In Novo Millennio Ineunte the preferential option for the poor is essential to the witness of love and the building of a spirituality of communion. It is not a function of a political agenda nor a result of economic-political analysis in terms of class conflict. He says it is “a page of Christology which sheds a ray of light on the mystery of Christ.” §49 It is motivated by the contemplation of the face of Christ — “If we have truly started out anew from the contemplation of Christ, we must learn to see him especially in the faces of those with whom he himself wished to be identified: “I was hungry and you gave me food, I was thirsty and you gave me drink, I was a stranger and you welcomed me, I was naked and you clothed me, I was sick and you visited me, I was in prison and you came to me” (Mt 25:35-37)

John Paul also sees the dedication to love in the decisive passage from Gaudium et spes: no one can be excluded from our love, since “through his Incarnation the Son of God has united himself in some fashion with every person”.

The preferential option for the poor should weigh heavily on Christians. He asks, “How can it be that even today there are still people dying of hunger? Condemned to illiteracy? Lacking the most basic medical care? Without a roof over their heads?” He includes the commitment to the unborn, indeed, respect for the life of every human being, from conception until natural death. John Paul II acknowledges that the respect for life may put the Church in an unpopular light.  And he extends into newer patterns where human persons are abandoned or in need and crisis especially those “threatened by despair at the lack of meaning in their lives, by drug addiction, by fear of abandonment in old age or sickness, by marginalization or social discrimination.” Larger global issues such as ecological crisis, war and peace, and suppression of human rights world wide are matters for Christian engagement in charity.

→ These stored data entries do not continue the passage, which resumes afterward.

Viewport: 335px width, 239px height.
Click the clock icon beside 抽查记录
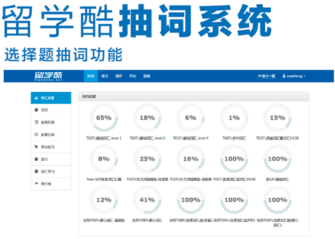36,135
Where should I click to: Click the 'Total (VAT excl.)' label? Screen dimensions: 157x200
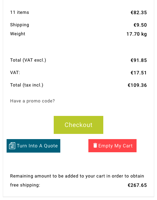point(28,60)
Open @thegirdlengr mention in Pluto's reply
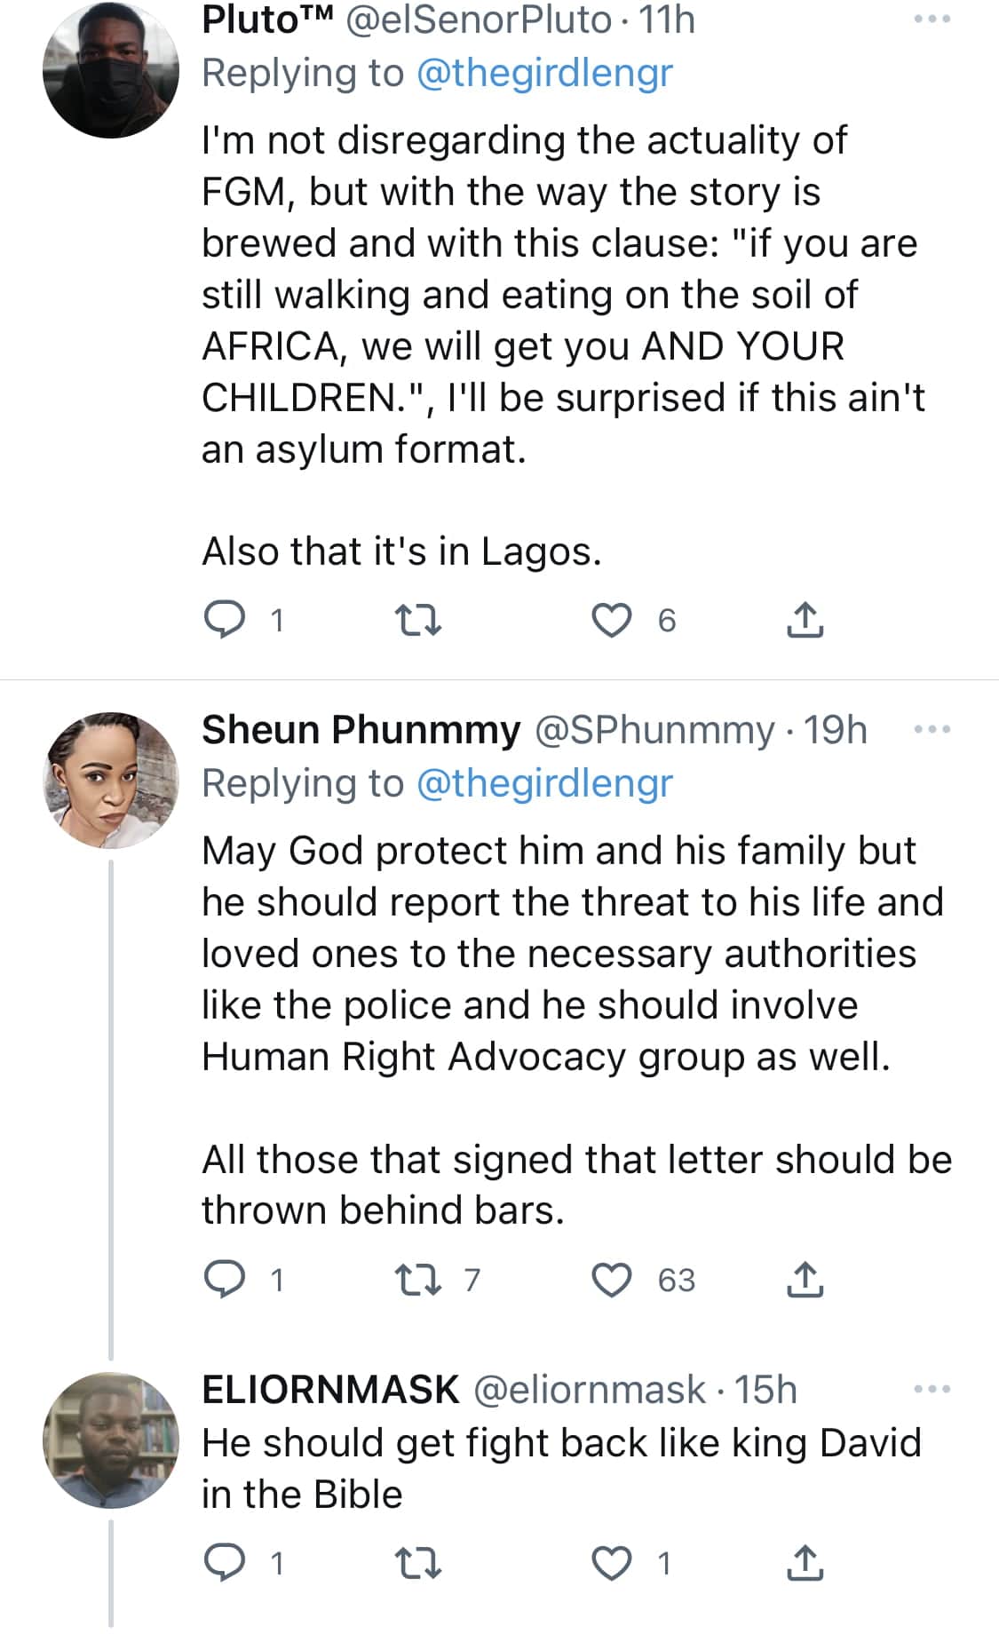Screen dimensions: 999x1634 pyautogui.click(x=544, y=73)
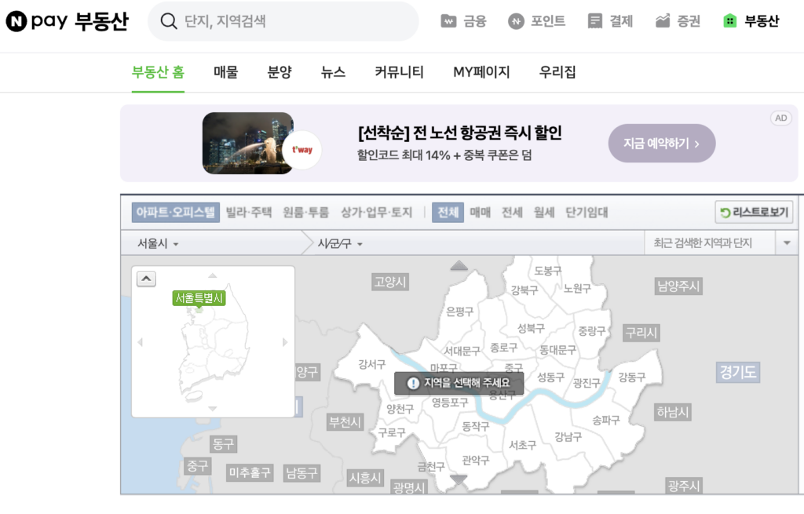Screen dimensions: 804x514
Task: Click the 리스트로보기 button
Action: point(754,213)
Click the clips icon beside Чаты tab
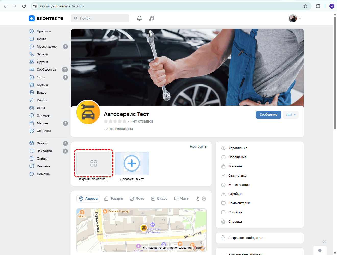This screenshot has width=337, height=255. (198, 199)
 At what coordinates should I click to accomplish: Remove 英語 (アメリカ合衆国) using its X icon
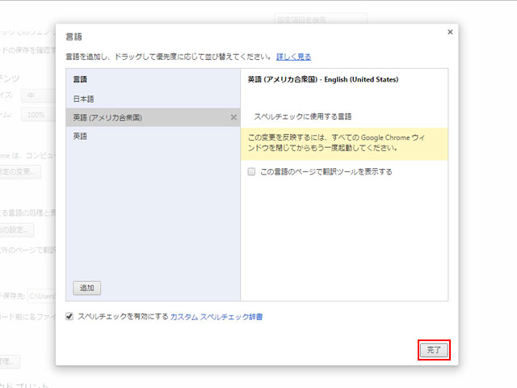click(x=233, y=117)
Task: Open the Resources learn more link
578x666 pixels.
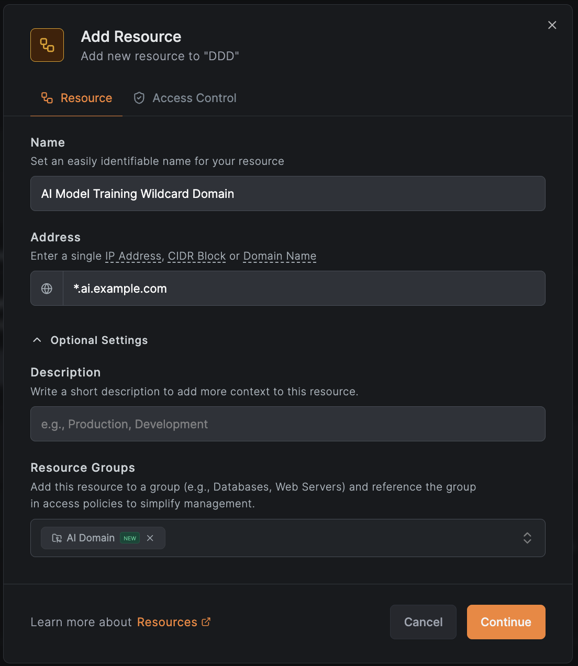Action: tap(166, 621)
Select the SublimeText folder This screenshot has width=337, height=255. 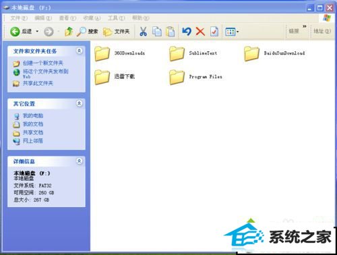click(x=193, y=53)
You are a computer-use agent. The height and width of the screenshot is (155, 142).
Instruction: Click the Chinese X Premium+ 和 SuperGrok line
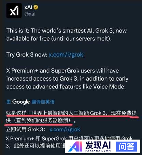click(69, 139)
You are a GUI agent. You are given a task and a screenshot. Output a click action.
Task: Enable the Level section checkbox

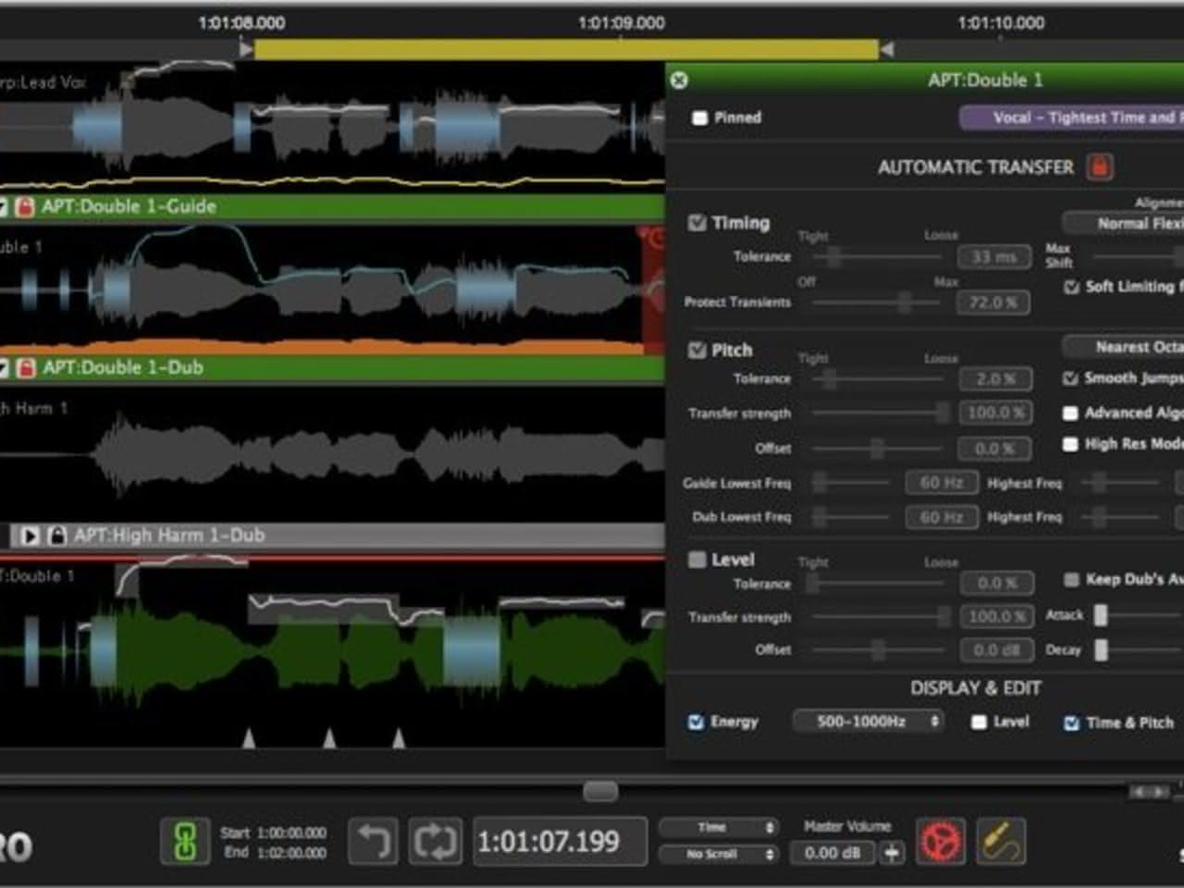pyautogui.click(x=697, y=560)
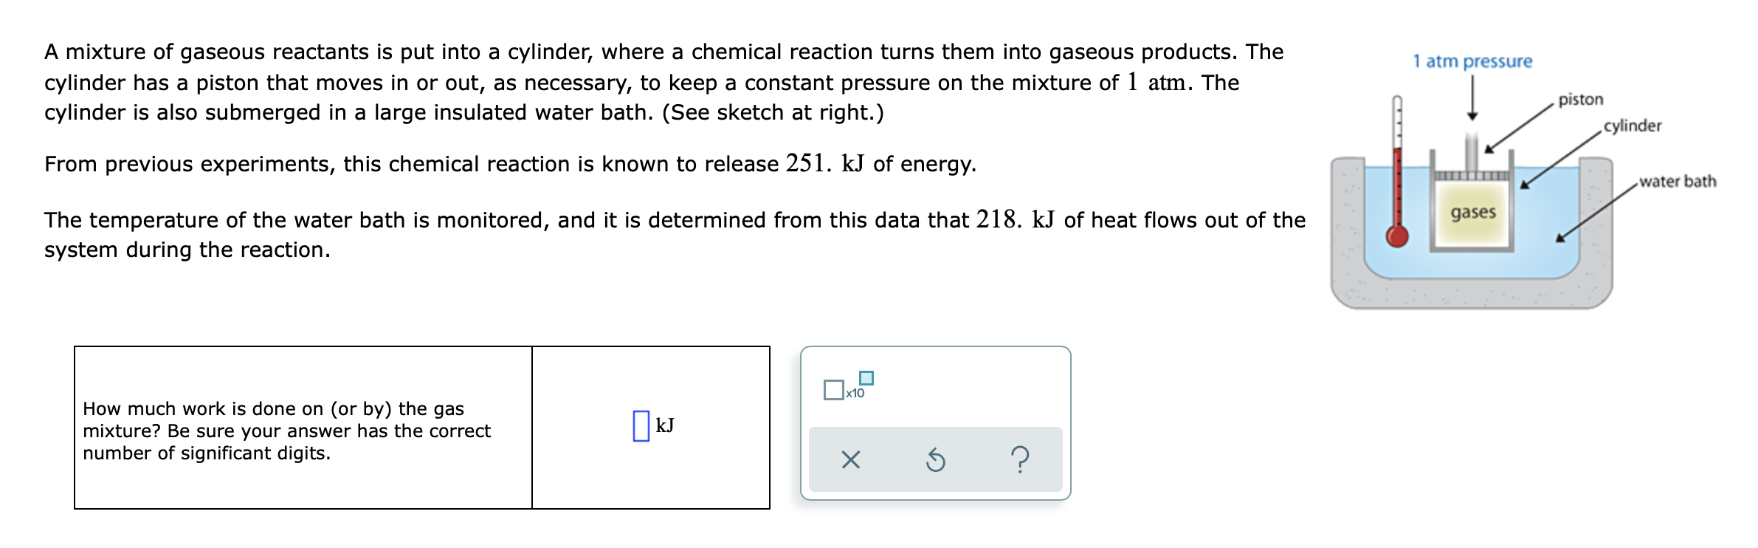Clear the answer with the X icon
Viewport: 1758px width, 548px height.
pos(850,460)
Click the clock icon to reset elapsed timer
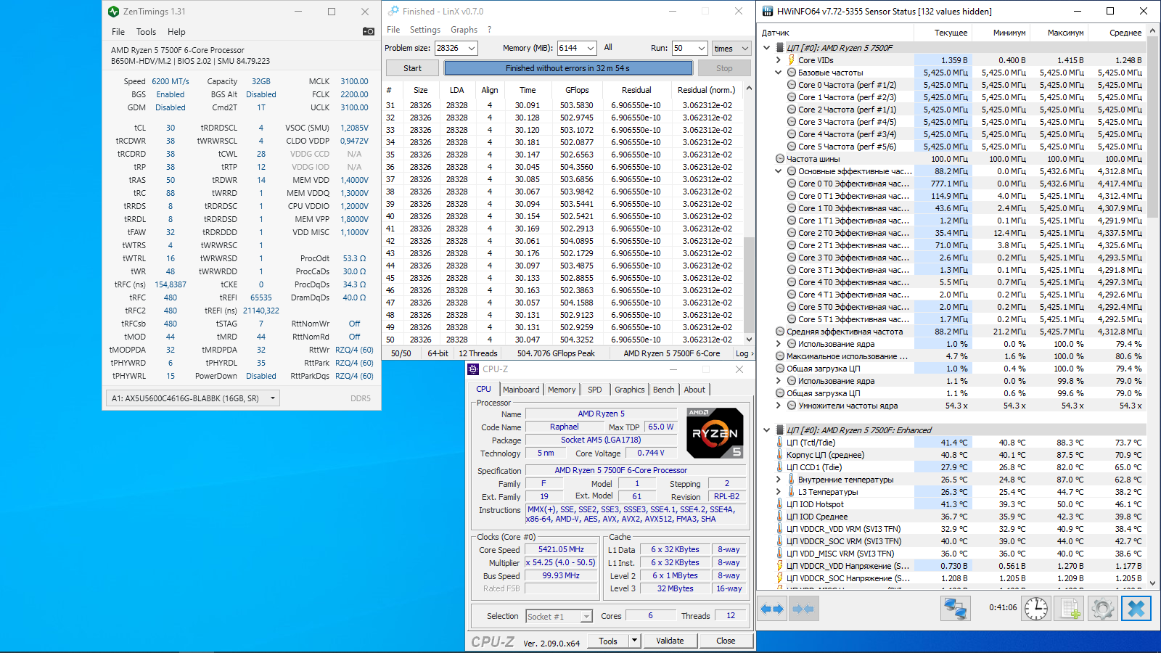The height and width of the screenshot is (653, 1161). point(1036,608)
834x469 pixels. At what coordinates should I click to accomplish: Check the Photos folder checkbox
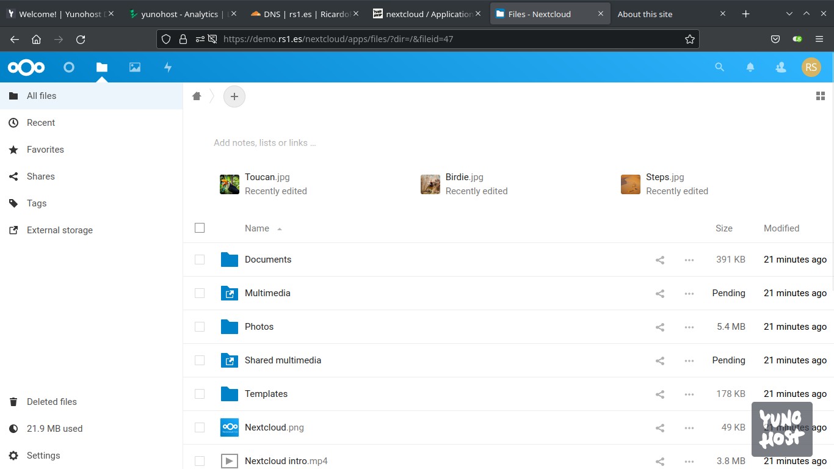200,327
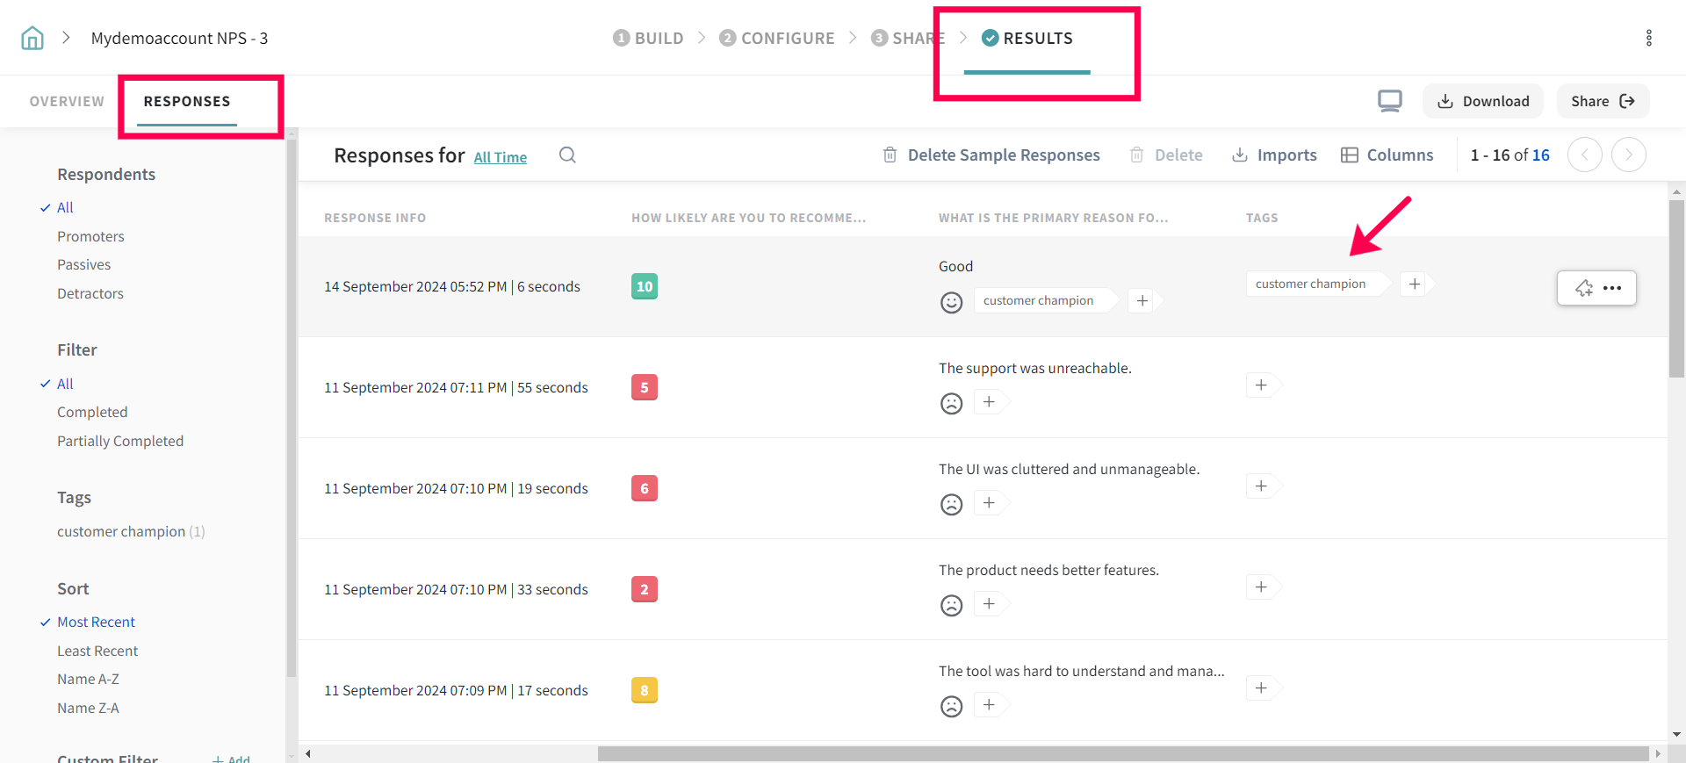Open the search responses magnifier icon
This screenshot has width=1686, height=763.
point(567,155)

The witness of love is important for the new evangelization because the words are too easily lost or submerged in the noise — “without this form of evangelization through charity  .  .  .  the proclamation of the Gospel, which is itself the prime form of charity, risks being misunderstood or submerged by the ocean of words which daily engulfs us in today’s society of mass communications. The charity of works ensures an unmistakable efficacy to the charity of words.” 

These words set the tone for the closing thoughts of the Letter: the proclamation of the Gospel is itself the prime form of charity.

This  evangelization is the primary posture of the Church in the modern world. The social doctrine of the Church, if properly or coherently articulated as the reason for social action, empowers that charity to “become [a] service to culture, politics, the economy and the family” because “the fundamental principles upon which depend the destiny of human beings and the future of civilization will be everywhere respected.”